Huangshan (Yellow Mountain) / Tunxi
On an upcoming trip to Shanghai, we're pondering taking some time to go to Huangshan (Yellow Mountain). Beyond what the Lonely Planet mentions (e.g., a place called Huīzhōu Měishí ), any places we should check out for the local cuisine in the nearby region?
Our verbal language skills are nil, but we're both skilled at pointing to whatever other people are eating, and I plan to research dishes so that I can recognize their characters on a menu.
Not much on this region on the boards. One thread from 2008:
==== Huangshan & Surrounding Areas ====
Tangkou: we had dinner at our hotel, the Pine Tree Lodge, which was advertised as "local cuisine." The English translations weren't especially useful, but the server guided us to two great dishes when I showed her the Chinese characters for mandarin stink fish and bamboo. The pork belly with bamboo shoots had little dice of pork belly, half fat half meat, and the most delicious and fresh bamboo I'd ever eaten. Mandarin stink fish was great too-- I loved how the preserving process separated the flesh from the bones. Translating the menu now, I'm seeing lots of Hui home style dishes available. English speaking and arrangement abilities of the staff were very helpful, but the accommodations were meager.
Huangshan summit: We came here for great views not great food and that's what we got. Bei Hai had a decent buffet breakfast and Xi Hai had an overpriced and okay lunch in their fancy dining room. Shilin had a pork dish so poorly prepared it could win awards.
Tunxi : Laojie Diyilou in Tunxi was awesome! It's the oldest restaurant in Tunxi and there's no menu. Instead, the downstairs area has sample dishes tagged with corresponding ID numbers. You write the IDs you want on small clipboards, along with your table number, and hand it to servers. Made to order dishes get delivered to your table and you can get more clipboards as the meal progresses. Nothing is in English, but you can tell what a lot of things are just by looking or by translating them with Pleco. Everything was deftly prepared. Fried dishes were crisp and greaseless, vegetable dishes were clean and fresh. The fēi bing 飞饼 were delicious-- the dough seemed similar to what's used for green onion pancakes, only here it's cooked in a single layer, topped with minimal toppings, cut into pieces, and served in a basket. The refreshing and crunchy cold mushrooms were on everyone's table and contained a few triangular little chilies--- a must have. Pressed shredded tofu, fried disks filled with cold cream, and some kind of sweet thing that looked like an American pancake were also excellent. Our total bill, with drinks, was 70 yuan and there was food leftover. I'd kill for a place like this back home.

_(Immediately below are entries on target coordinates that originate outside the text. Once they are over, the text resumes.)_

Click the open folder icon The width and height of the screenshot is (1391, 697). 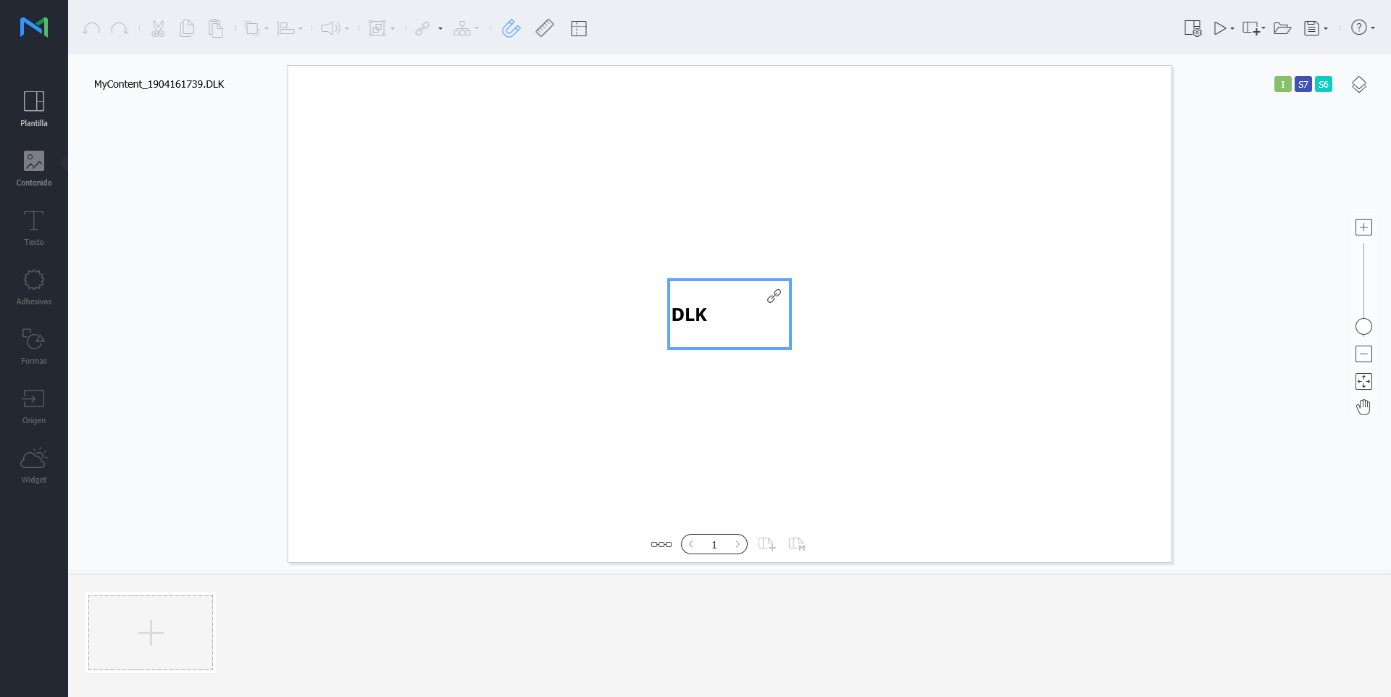1282,28
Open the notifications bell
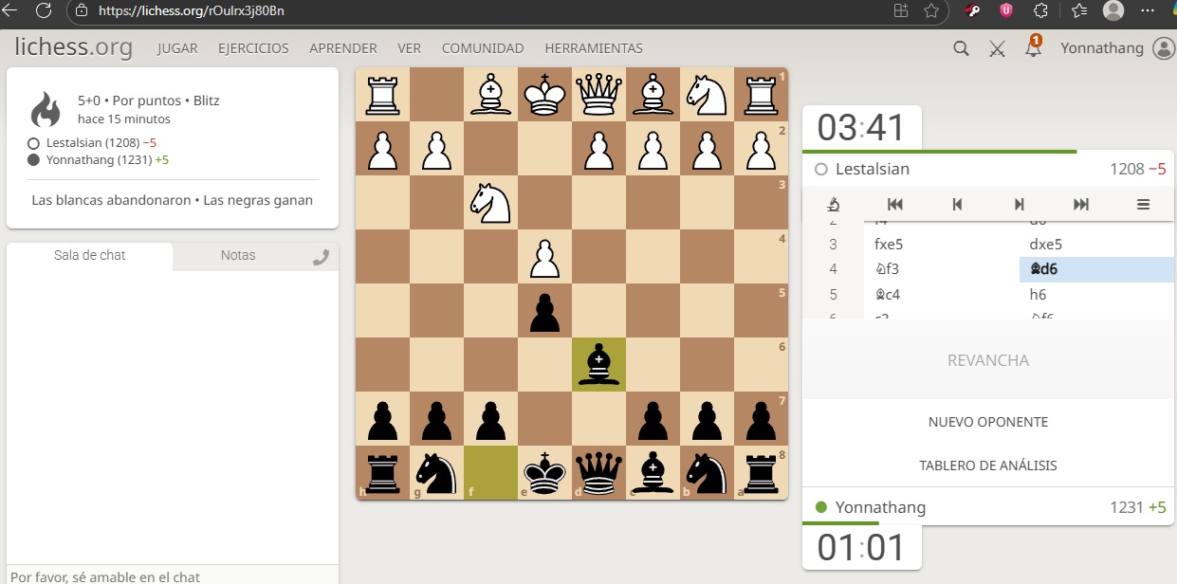This screenshot has height=584, width=1177. coord(1033,48)
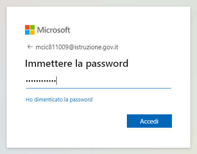Click the back arrow beside the email
This screenshot has height=154, width=197.
tap(30, 47)
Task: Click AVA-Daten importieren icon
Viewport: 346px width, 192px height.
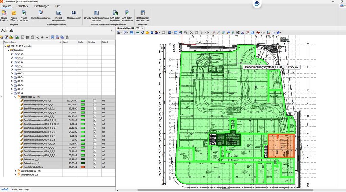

A helpful post with other advice for the area: http://chowhound.chow.com/topics/9022...
re: Michael Rodriguez
Huh. Looking at descriptions of the place I went to in Tunxi, and various web (and guidebook) descriptions of Meishi Renjia, I think they are the same place. Did you place you go to have sample dishes as a basis for what you order strung along a long counter in the kitchen as shown in my photos?
On the other hand, according to the Google translated version of the following webpage, the place you went to, Meishi Renjia 美食人家 , is next door and "the same enterprise" as Laojie Diyilou.